What to work on: Please rewrite the records below with "agent" renamed to "assistant" throughout, changing nothing else. Leave the pictures out of your answer.

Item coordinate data
"""
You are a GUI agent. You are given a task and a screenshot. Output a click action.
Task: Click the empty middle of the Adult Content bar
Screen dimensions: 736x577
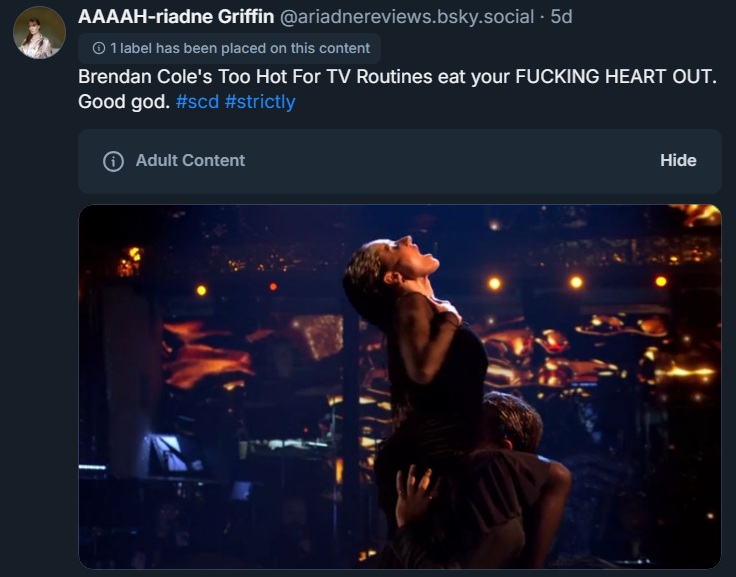pos(450,160)
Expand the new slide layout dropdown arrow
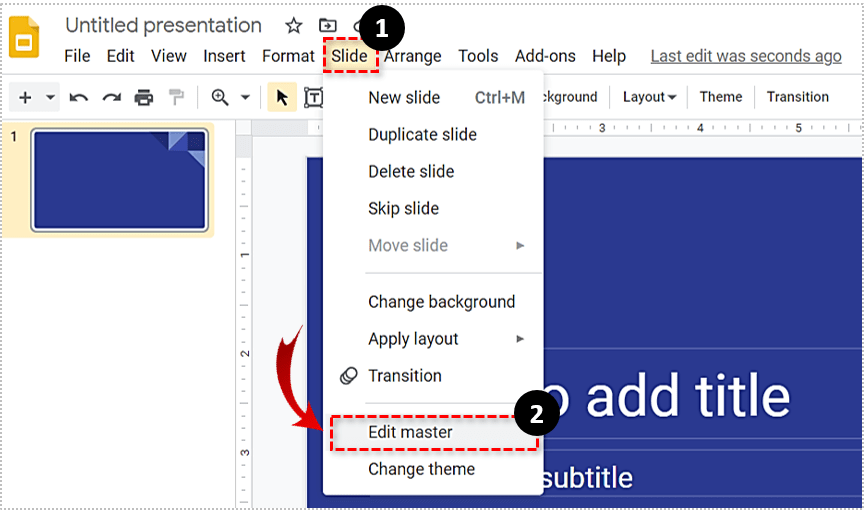 [50, 97]
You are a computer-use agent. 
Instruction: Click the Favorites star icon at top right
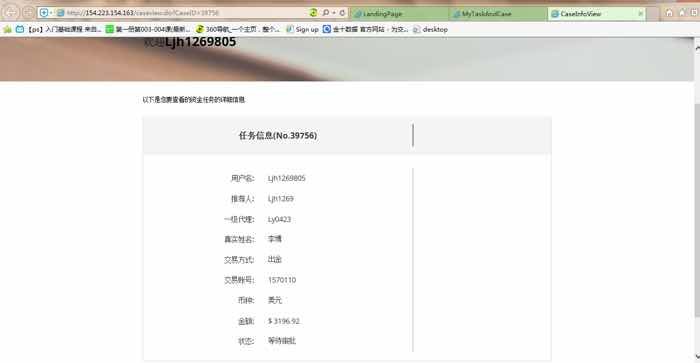(682, 13)
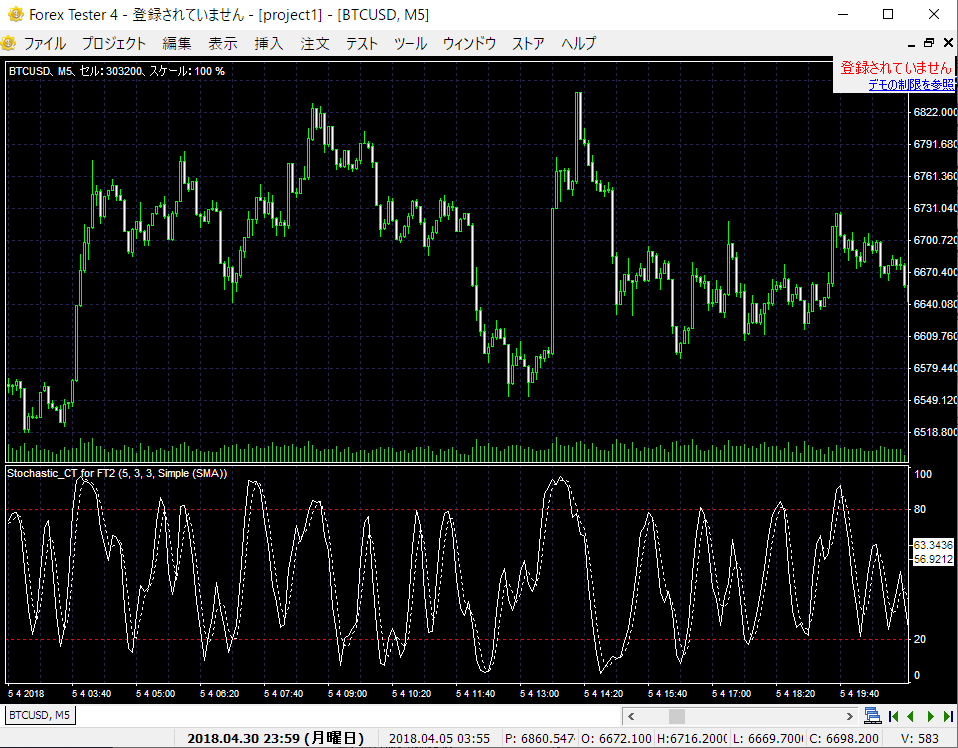Expand hidden chart tabs via the chevron button

850,715
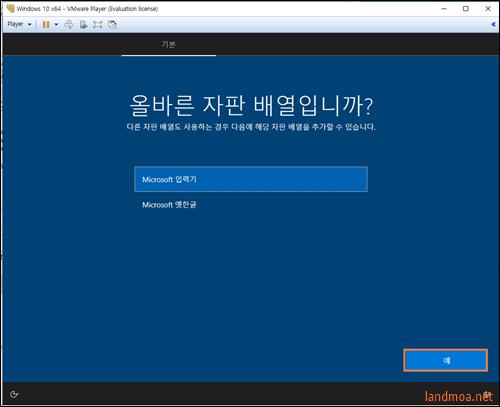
"""
Exercise solution:
You are a GUI assistant. You are given a task and a screenshot. Output a click action.
Task: Click the empty middle of the Adult Content bar
Screen dimensions: 736x577
pos(450,160)
Expand the new slide layout dropdown arrow
 [50, 97]
You are a computer-use assistant. 
Instruction: Click the Favorites star icon at top right
(682, 13)
Expand hidden chart tabs via the chevron button

850,715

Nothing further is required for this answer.